Pesach Reflections — Moses, personal privilege and reclaiming authenticity

By Jacqui Benson

One can retell the Pesach story to our children as we are ‘instructed’ to, and tell it at face value. Important, but not particularly useful, because we stay stuck in the past. Definitely no freedom there.

My approach is to use the time to reflect on our world, today.

This year over the Seder table I am focusing on Pesach’s central figure — Moses.

Let’s get straight to the point, Moses, our leader, who led us out of Egypt to the Promised Land, was a reasonable man, living a comfortable life. He used his stutter as a reason to decline Hashem’s request to intervene on behalf of the Israelites, despite being the obvious and best-placed person to do so — given his association to Pharoah’s palace. Whilst his own nation was enslaved, he was ‘comfortable’ not having to endure their plight, having escaped to enjoy his privilege. You could liken it to the kind of modern day privilege we as white Jewish South Africans tend to enjoy living in South Africa in 2018.

Like him, we can escape the harsh realities facing the majority of the population and just get on with our lives, never having to do anything different.

Unfortunately for Moses, Hashem had other plans. When confronted, he showed his reluctance to be the one to lead, and it took serious coercion to show him that he could not simply run away and stick his head in the sand.

It was only when he acknowledged his own fears and took ownership of these, that the path to being a leader became clear. He had to ‘give up’ his view of his ability, he also had to give up looking good and the notion that you have to be perfect to be able to lead.

Whilst stuttering is a physical speech impediment that most of us do not have, it is worth asking the question, if we were in Moses’ shoes, where do we ‘stutter’? Where do we use our circumstances to validate our own behaviour, to justify to ourselves why it should not be us that step up to the plate?

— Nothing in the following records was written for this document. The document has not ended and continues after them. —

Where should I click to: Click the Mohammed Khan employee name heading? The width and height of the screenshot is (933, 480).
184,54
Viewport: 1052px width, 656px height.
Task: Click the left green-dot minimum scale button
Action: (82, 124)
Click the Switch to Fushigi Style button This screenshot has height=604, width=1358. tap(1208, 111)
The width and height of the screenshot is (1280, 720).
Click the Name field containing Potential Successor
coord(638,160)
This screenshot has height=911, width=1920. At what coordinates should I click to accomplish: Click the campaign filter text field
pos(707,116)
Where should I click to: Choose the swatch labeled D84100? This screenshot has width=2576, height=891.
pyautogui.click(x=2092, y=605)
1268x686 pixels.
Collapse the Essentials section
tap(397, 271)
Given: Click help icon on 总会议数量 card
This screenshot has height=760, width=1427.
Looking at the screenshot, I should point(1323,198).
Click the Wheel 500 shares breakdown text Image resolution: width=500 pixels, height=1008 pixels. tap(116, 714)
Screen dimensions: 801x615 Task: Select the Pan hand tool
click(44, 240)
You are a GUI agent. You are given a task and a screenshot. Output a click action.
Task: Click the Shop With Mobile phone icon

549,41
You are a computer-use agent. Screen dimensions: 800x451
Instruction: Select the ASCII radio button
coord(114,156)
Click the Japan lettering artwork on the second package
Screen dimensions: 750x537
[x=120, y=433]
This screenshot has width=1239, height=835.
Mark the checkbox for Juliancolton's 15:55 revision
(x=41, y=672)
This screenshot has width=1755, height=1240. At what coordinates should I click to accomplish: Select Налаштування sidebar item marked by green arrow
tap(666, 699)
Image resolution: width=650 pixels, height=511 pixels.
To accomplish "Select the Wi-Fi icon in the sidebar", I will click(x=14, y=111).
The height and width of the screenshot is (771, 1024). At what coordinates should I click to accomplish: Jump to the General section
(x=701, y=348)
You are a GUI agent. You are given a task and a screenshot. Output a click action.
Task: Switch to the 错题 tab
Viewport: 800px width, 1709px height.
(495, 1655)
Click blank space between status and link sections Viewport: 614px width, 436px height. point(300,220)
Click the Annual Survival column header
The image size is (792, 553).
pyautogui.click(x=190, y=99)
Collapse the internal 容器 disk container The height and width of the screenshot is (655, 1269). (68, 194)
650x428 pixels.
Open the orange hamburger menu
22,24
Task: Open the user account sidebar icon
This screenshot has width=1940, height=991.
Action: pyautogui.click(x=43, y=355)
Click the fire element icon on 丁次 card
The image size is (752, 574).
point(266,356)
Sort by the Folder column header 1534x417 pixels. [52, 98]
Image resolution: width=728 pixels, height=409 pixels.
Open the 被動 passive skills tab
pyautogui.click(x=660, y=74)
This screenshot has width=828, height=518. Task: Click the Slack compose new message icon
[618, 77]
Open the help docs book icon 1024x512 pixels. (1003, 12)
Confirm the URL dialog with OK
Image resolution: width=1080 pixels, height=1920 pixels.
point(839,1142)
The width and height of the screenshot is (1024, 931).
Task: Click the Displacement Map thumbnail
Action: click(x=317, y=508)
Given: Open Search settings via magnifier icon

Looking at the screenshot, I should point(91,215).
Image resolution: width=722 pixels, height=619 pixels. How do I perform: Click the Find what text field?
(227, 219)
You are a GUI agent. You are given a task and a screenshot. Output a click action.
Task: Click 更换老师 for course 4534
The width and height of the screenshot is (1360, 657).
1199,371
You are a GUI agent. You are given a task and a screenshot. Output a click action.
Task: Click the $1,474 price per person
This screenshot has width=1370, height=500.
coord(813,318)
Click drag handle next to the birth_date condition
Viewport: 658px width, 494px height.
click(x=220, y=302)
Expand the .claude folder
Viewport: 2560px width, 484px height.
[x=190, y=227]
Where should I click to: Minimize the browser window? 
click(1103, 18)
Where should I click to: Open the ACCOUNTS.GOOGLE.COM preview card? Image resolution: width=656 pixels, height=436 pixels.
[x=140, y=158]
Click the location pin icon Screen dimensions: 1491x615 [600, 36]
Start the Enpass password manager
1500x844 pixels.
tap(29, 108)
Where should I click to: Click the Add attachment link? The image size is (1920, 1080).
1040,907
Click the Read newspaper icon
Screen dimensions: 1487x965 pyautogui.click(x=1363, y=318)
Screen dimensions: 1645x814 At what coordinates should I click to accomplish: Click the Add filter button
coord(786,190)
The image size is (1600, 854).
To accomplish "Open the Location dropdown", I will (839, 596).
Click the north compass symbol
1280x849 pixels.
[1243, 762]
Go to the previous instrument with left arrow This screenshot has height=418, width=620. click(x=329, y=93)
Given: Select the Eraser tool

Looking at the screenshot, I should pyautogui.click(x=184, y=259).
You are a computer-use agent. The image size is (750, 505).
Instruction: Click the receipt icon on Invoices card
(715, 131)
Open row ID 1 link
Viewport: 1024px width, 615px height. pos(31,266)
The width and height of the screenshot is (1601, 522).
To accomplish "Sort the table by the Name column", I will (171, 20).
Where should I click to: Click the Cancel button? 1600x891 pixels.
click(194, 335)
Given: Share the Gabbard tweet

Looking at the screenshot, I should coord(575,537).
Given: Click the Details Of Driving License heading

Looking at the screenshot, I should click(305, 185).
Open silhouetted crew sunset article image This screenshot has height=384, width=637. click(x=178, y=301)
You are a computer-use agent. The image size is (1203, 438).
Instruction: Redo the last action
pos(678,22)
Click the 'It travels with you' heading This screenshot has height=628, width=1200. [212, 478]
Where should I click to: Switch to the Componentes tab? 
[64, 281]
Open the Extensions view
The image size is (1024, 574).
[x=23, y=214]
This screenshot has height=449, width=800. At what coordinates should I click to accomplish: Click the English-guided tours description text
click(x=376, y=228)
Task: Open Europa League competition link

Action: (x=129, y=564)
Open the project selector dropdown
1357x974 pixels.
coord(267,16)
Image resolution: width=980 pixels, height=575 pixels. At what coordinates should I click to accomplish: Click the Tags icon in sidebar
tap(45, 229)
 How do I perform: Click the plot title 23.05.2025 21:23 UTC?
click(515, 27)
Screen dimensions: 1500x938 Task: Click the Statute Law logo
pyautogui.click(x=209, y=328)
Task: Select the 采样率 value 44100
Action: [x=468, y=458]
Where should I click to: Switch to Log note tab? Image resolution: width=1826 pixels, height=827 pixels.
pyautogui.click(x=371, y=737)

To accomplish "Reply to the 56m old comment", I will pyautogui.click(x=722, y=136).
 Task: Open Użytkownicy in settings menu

This Pesach it is worth doing some introspection to see where we are not currently experience personal freedom because we are not willing to speak up.

It can start with a look at who is at your Seder table and asking yourself if you can have an honest authentic conversation with all of the people there. Are you perhaps hiding out? Scared to say something because you think what you have to say, or the act of you saying it, may not look good?

Are you waiting for the perfect opportunity that never comes? Do you withhold yourself from your partner/spouse/child/parent/in-law, your love perhaps, because of some resentment that has been there for weeks, months or even years?
Or is there someone in your midst who you know is not ‘free’ with themselves, dealing with some aspect of their life which is not working, yet you never say anything about it? — the proverbial elephant in the room.

This Passover, I am going to take the opportunity to reflect on my own authenticity with the people around me and give up holding onto the ideas and reasons that keep me trapped and constrained, and not having certain conversations that need to be had. I am taking on being open and reclaiming my freedom and I invite you to do the same.